You might be tempted to say that the 13 tracks on the new Melvins record have been “adapted,” “interpreted,” “transformed” or even, if you really want to show off that Arts degree, “transmuted.” But the reality is that to say so would be reductive and untrue. There’s no word that would aptly express what the Melvins have done on Everybody Loves Sausages. Each track is less an adaptation and more an ersatz rendering of the original. Dr. Frankenstein burned calories long into the stormy night and pieced together organs and extremities from human beings to create his own not-quite-human. Now the Melvins have done the same in the recording studio. Cobbling together the expansive detritus of their musical sensibilities, they have created entities that are at once familiar and unnervingly and uncannily alien. Everybody Loves Sausages is the post-modern musical Prometheus.
They infuse sinister atmospherics into the saccharine chiptune furnishings of their cover of Queen’s “You’re My Best Friend”. They turn “Black Betty” into a percussive, oddball beer hall sing-along while keeping it mercifully short. Devastatingly underrated Australian band The Scientists are given that low-end they always needed on “Set It On Fire” and the cover of Bowie’s “Station to Station” is glorious. The vocals are eerily similar to Bowie’s, not like an imitation but rather as though the band has rigged a heavily sedated Bowie up to a car battery and are controlling him with electric shocks. Their Roxy Music cover is just plain creepy. Really, really, really, really creepy—the vocals are performed by Jello Biafra, go figure.

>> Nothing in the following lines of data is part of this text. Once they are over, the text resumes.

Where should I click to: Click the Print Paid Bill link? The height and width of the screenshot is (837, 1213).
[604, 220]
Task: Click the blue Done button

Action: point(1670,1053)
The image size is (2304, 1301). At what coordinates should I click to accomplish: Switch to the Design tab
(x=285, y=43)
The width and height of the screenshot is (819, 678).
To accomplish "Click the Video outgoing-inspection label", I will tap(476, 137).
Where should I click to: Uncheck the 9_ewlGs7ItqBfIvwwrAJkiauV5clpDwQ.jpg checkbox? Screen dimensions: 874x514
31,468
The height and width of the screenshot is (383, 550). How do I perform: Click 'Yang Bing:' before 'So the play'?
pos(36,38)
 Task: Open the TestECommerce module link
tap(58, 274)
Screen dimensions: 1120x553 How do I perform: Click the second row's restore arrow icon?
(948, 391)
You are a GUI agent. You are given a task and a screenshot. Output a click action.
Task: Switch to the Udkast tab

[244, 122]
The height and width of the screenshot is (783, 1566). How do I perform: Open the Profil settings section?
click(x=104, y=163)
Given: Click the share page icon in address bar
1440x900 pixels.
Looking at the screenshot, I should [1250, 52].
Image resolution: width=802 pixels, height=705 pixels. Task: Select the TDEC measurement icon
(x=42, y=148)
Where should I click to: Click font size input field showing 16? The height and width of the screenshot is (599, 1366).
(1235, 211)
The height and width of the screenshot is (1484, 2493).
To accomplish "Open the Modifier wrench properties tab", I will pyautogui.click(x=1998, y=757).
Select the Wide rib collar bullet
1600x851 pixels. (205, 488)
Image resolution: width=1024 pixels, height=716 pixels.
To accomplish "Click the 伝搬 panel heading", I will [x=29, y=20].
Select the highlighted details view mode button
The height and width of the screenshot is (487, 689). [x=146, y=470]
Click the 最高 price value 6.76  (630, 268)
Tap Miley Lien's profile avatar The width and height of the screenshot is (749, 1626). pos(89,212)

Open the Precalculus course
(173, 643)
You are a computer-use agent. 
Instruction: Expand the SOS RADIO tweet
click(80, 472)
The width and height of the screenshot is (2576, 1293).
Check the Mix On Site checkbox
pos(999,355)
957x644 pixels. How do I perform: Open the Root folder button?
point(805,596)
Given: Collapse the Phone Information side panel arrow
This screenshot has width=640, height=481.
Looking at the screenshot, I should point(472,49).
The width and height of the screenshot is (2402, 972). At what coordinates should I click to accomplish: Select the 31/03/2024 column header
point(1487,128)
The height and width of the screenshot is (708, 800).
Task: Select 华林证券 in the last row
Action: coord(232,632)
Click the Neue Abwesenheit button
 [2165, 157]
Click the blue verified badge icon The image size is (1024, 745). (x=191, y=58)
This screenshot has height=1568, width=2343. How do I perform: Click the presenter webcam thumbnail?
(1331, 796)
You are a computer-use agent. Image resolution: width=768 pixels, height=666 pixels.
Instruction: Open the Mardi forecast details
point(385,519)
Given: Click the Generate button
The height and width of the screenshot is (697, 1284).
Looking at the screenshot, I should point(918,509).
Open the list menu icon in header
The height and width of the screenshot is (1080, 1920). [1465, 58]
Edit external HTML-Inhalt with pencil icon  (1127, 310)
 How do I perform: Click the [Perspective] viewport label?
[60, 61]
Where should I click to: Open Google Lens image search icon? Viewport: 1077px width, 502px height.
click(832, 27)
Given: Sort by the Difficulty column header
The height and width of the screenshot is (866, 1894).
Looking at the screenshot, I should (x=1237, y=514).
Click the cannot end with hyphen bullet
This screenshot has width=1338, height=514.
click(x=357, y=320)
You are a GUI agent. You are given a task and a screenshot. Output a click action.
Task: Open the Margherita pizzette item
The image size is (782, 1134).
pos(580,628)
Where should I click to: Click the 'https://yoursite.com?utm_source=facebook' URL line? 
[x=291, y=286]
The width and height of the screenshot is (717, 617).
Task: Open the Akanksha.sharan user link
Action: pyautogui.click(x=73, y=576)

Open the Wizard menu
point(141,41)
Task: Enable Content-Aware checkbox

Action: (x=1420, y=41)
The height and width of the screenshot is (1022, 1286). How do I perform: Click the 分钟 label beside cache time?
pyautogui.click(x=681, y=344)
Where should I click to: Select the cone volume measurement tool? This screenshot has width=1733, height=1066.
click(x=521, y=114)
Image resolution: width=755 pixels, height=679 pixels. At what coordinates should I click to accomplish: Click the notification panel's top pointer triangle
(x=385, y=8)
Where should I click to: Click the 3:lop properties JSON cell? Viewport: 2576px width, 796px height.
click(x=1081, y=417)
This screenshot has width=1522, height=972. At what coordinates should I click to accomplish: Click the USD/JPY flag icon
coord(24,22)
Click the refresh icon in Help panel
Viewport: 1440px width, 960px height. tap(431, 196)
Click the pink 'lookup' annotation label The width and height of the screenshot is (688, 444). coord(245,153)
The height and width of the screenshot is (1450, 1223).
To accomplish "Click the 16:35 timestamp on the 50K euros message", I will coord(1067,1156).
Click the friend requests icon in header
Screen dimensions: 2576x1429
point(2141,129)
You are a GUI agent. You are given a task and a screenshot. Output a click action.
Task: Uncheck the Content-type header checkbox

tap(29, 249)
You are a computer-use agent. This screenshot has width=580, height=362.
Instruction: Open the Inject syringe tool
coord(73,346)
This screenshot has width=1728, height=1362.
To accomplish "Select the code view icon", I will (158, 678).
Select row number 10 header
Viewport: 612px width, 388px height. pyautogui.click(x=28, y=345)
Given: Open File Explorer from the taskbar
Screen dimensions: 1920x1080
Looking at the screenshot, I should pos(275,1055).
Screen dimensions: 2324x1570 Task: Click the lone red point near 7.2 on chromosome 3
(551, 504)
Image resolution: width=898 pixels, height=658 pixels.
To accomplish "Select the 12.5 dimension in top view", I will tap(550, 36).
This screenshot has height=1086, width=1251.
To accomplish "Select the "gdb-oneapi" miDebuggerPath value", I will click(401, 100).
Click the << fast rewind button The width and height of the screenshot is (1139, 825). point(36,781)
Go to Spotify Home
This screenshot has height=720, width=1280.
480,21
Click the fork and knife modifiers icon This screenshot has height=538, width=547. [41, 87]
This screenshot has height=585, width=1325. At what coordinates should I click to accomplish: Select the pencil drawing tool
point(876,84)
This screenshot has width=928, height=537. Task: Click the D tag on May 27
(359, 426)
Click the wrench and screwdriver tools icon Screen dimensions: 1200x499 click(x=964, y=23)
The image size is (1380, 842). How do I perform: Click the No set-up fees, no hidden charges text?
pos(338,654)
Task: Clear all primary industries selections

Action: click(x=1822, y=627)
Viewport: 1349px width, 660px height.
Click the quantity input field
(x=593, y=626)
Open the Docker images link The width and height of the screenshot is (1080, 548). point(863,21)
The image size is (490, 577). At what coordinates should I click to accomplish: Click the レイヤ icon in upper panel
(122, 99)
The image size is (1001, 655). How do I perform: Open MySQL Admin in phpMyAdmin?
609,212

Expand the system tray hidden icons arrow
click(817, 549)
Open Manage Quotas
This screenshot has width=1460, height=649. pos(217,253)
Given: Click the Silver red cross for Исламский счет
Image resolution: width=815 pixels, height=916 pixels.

“We really like all of these songs along with the bands who actually wrote this stuff because first and foremost we are huge music fans,” explained King Buzzo. This sentiment is palpable on what is their 300th album (unconfirmed.) Buzz and co. have never relinquished their fandom or their sense of humour. This makes their music something that is simultaneously jocular and illuminative, or in other words, unique. Every release is a gob-spit in the face of taking yourself seriously and a celebration of the garage majesty in which the Melvins revel so exceptionally.
At worst, cover albums breed animosity by making a crutch of familiarity. At best, they offer insight into the source material that the listener could never have fathomed, reminding us of why we need musicians in the first place. In this case, the Melvins have done us one better. In Please Kill Me: The Uncensored Oral History of Punk, Ron Asheton, when asked about his obsession with Nazism, explained that when his mother used to dry his hair after his evening bath, he could hear a chorus of voices chanting “Sieg heil!” in the gauzy whirring of the blow dryer. On Everybody Loves Sausages, we get to peer through the cosmic keyhole into the minds of Buzz Osborne and Dale Crover and experience the sounds they hear when exposed to the gauzy whirrings of Bowie, The Fugs and Throbbing Gristle. You’d be well-advised to ditch your scruples and partake in the voyeurism.